Most lenders will require that the entire package of information be submitted at one time. However, the loss mitigation department representatives and negotiators, who are those that help us negotiate short pays, may each have up to 200 files at one time to process. As a result, they have no time to track down paperwork or people. Therefore, it is important to send what information is requested as quickly as possible. When the file is complete, it gets moved to the top of their stack and pushed toward approval. As the file is processed, it is submitted to the investor for approval after which they may have other questions or requests of you, the borrower.
As you start to think of what will comprise your package, it is also a good time to write a letter of authorization to your bank, referencing your loan number(s) and authorizing your agent to be in touch directly with your lender.
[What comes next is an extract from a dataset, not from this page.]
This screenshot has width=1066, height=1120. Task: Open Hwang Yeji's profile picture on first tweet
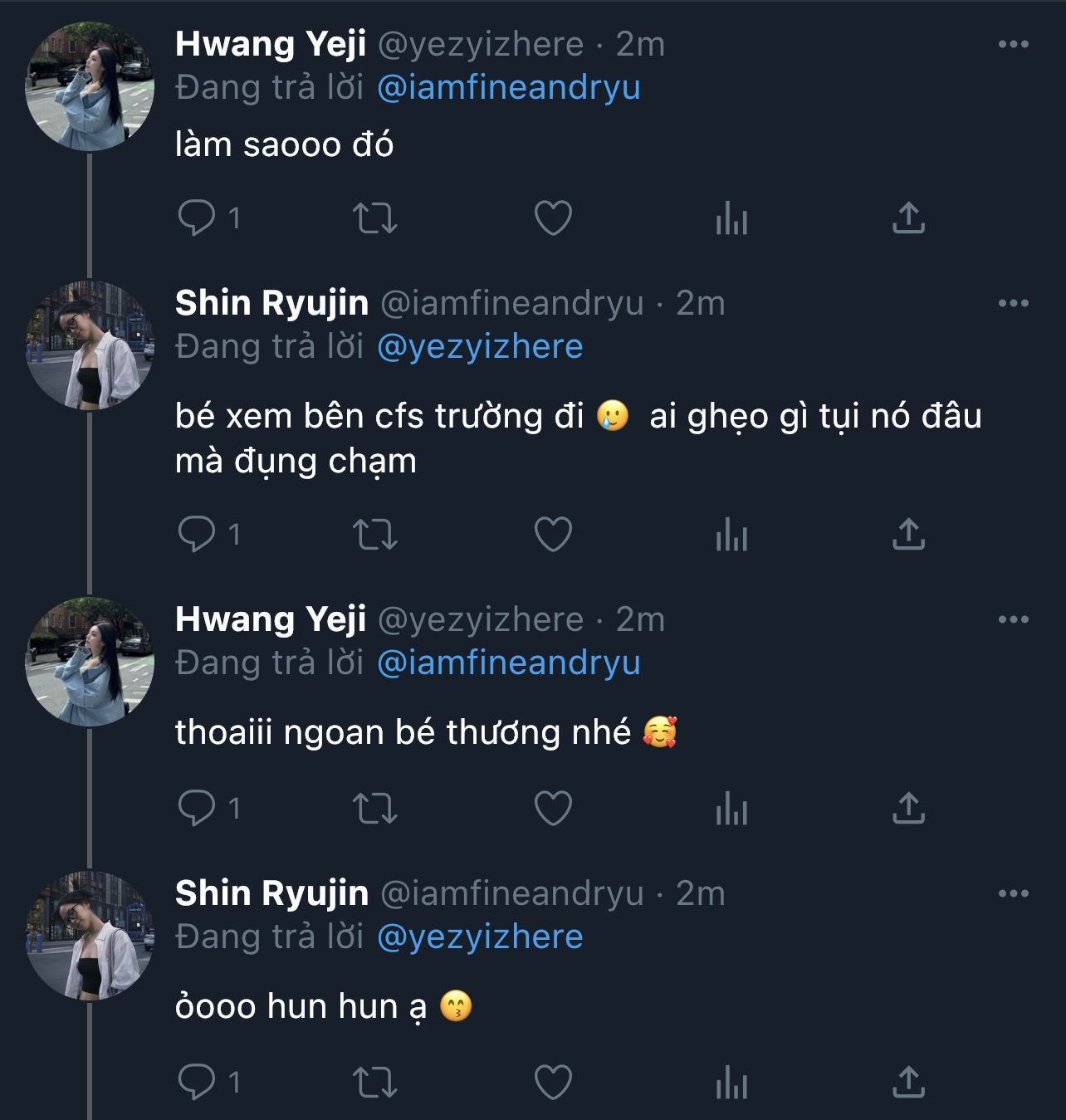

Your real estate agent will be doing most, if not all, of the negotiating and following up on your file and this is critical to facilitate that process.
After you or your agent has submitted the authorization by fax or email to your lender’s loss mitigation department, your real estate agent can then contact your lender directly. Most lenders will not send out a package with their checklists and forms before you have listed your home and received an offer. They really don’t want to take the time to consider approving a short pay if it doesn’t have an offer for them to review at the same time. Other lenders send out the package at the initiation of the process in order for you to get started. It is prudent to begin collecting your last two years’ tax returns, pay stubs, bank statements, financial statement, hardship letter, etc. whether or not you actually have received the lender’s package.
If you want to successfully complete a short sale, it is critical that you and your agent are ready, willing and responsive over a period of several months while the process is ongoing. Patience, perseverance, and skillful communications are essential to get the job done.
[Editor’s Note: Part 3 of this series will cover the complex procedures involved in the marketing and approval phases of a short pay sale.]
Michael Edlen and his team are experienced distressed property owner specialists, certified by the National Association of Realtors as a short pay and foreclosure resource. They may be reached at 310.230.7373 or Michael@MichaelEdlen.com.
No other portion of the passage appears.